**What to produce**:
Your response should consist solely of the lines from the one containing "[LinkedIn] (120, 4)" through the final line of the entries, repeated exactly.
═══ Data for the task ═══
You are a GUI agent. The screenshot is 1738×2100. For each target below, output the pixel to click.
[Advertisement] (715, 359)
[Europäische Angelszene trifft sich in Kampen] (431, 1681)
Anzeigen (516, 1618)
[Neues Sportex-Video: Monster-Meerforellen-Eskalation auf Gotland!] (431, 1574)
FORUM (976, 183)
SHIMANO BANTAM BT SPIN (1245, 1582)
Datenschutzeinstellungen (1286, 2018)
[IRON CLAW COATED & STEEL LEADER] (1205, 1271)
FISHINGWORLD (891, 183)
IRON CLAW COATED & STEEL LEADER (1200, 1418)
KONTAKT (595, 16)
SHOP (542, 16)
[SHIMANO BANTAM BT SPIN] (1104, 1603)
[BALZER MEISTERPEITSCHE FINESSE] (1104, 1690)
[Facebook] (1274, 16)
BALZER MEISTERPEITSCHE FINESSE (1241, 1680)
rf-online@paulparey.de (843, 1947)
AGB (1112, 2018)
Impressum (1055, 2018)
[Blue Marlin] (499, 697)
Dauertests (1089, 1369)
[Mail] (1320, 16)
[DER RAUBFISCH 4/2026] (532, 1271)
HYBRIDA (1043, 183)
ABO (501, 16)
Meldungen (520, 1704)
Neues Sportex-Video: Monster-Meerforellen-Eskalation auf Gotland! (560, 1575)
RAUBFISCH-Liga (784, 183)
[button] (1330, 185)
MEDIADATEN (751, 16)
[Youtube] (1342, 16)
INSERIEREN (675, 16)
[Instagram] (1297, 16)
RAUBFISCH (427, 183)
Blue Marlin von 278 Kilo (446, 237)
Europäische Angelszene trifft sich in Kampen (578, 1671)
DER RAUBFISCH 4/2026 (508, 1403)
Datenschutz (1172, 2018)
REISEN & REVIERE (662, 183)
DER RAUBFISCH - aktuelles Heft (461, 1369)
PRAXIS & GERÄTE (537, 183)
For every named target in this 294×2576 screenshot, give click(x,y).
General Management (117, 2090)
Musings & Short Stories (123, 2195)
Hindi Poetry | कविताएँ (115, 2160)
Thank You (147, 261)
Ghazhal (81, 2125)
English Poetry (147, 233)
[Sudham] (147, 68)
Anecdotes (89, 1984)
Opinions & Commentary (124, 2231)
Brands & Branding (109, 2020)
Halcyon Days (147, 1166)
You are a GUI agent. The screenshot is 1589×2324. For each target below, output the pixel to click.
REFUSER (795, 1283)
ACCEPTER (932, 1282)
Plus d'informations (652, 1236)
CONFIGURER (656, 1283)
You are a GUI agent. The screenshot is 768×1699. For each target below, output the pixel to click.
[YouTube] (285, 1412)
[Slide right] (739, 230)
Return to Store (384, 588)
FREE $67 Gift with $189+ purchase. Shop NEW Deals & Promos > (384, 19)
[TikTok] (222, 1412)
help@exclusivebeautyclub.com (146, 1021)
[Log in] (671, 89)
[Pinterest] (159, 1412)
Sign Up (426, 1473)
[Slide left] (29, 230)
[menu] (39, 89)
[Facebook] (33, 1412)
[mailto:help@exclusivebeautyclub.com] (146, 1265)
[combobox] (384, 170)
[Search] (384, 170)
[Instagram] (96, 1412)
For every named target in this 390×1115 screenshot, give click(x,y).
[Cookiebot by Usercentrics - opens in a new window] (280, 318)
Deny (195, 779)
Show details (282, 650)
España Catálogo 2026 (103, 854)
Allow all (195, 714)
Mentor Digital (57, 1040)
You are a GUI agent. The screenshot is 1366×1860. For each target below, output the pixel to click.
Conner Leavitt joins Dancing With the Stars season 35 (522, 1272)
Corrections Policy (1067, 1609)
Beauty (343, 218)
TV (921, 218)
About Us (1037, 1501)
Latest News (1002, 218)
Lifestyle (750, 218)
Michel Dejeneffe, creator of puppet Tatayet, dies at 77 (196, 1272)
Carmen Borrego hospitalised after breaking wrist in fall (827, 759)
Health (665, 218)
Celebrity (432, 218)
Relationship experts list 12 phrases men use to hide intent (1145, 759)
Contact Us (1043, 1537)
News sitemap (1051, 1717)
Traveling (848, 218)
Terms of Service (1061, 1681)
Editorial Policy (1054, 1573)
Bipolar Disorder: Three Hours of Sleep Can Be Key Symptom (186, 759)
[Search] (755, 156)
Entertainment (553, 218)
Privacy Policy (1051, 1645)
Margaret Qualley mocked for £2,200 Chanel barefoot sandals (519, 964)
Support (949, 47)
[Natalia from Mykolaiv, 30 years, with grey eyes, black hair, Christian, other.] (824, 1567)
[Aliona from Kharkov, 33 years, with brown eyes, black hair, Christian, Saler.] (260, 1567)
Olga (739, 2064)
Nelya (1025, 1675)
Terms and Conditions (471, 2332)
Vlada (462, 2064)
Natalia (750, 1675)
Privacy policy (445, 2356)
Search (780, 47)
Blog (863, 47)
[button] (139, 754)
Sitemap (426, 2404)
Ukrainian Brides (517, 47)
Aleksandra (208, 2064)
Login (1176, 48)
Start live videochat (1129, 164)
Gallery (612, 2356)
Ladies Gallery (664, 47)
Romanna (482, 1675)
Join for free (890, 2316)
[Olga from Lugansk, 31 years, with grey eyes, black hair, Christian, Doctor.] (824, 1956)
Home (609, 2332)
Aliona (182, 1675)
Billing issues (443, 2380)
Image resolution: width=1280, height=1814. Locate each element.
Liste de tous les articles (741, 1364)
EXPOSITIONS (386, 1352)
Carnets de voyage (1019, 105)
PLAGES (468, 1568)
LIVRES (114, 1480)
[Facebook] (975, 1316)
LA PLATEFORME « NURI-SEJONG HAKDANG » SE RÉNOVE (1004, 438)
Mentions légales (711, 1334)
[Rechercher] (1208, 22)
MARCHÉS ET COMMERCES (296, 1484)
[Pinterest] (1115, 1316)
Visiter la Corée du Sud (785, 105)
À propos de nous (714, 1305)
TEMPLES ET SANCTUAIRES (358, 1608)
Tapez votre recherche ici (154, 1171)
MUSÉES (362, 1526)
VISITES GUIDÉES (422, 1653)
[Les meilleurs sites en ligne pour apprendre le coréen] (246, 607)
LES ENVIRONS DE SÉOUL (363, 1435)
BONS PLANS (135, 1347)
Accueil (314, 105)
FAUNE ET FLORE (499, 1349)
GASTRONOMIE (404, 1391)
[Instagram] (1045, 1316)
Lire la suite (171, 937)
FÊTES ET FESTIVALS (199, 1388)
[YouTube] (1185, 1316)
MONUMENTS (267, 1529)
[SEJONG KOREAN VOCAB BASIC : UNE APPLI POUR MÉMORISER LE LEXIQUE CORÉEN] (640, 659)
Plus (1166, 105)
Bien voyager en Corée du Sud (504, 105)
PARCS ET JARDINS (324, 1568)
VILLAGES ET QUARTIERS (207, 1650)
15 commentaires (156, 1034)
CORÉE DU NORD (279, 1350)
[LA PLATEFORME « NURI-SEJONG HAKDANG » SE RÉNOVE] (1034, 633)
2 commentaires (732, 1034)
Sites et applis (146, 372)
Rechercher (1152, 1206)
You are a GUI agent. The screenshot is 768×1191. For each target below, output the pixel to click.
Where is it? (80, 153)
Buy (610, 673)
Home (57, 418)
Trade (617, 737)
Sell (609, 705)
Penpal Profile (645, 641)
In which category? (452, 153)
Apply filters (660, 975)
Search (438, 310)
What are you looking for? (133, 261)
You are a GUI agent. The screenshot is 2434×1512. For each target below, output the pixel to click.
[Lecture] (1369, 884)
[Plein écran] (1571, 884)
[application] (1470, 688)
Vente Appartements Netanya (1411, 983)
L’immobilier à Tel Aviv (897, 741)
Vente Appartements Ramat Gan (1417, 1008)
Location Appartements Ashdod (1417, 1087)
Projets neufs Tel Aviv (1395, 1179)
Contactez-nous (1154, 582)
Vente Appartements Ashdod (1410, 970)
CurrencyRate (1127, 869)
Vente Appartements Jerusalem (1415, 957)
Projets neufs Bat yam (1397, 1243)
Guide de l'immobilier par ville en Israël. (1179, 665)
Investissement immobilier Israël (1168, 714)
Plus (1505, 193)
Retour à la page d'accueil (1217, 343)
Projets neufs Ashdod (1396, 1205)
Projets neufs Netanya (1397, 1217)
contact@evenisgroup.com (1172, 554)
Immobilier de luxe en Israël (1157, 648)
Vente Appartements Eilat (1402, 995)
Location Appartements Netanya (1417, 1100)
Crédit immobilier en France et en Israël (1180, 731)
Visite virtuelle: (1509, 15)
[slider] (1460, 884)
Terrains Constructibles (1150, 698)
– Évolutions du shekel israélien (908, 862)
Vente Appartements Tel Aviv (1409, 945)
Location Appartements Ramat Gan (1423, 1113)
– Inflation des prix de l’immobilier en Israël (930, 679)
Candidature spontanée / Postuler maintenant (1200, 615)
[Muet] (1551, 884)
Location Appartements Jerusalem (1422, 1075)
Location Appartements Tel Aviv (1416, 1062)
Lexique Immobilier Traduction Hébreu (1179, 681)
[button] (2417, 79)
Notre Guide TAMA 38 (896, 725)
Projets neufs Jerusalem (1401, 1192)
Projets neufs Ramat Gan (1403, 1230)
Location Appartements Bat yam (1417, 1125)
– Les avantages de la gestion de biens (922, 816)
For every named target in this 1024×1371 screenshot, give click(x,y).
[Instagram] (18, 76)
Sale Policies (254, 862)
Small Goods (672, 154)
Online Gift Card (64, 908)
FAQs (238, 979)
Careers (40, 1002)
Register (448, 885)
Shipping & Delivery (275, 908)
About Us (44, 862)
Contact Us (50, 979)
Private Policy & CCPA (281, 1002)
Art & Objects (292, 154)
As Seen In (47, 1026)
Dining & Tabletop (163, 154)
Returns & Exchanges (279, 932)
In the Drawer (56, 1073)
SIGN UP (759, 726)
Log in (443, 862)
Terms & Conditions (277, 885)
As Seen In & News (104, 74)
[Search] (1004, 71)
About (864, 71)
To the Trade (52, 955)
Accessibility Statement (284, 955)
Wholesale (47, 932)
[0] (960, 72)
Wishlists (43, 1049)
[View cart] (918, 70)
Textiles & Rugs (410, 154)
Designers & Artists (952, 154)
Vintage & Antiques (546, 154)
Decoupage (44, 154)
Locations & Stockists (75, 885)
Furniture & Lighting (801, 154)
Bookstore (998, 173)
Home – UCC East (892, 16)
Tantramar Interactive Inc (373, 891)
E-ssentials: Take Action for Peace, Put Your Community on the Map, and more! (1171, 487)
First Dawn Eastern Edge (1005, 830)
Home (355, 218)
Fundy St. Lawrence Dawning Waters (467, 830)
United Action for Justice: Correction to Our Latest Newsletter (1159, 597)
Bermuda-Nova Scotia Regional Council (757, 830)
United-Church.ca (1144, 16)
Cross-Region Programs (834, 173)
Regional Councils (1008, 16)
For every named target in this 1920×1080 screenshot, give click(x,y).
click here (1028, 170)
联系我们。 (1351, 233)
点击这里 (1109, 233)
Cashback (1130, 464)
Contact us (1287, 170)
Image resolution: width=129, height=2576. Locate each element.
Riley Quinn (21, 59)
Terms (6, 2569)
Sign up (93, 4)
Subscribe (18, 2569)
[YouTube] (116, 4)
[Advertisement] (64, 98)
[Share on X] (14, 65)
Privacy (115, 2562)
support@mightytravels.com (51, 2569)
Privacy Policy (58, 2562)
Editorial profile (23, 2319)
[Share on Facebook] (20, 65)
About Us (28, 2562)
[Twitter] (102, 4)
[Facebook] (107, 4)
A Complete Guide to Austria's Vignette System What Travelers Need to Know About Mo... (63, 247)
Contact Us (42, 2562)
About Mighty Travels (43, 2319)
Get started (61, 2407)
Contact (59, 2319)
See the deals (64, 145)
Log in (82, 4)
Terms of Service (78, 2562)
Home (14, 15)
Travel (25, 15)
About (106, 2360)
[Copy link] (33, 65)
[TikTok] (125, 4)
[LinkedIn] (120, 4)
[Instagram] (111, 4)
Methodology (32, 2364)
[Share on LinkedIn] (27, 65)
═══
**Answer below**:
[LinkedIn] (120, 4)
[Instagram] (111, 4)
Methodology (32, 2364)
[Share on LinkedIn] (27, 65)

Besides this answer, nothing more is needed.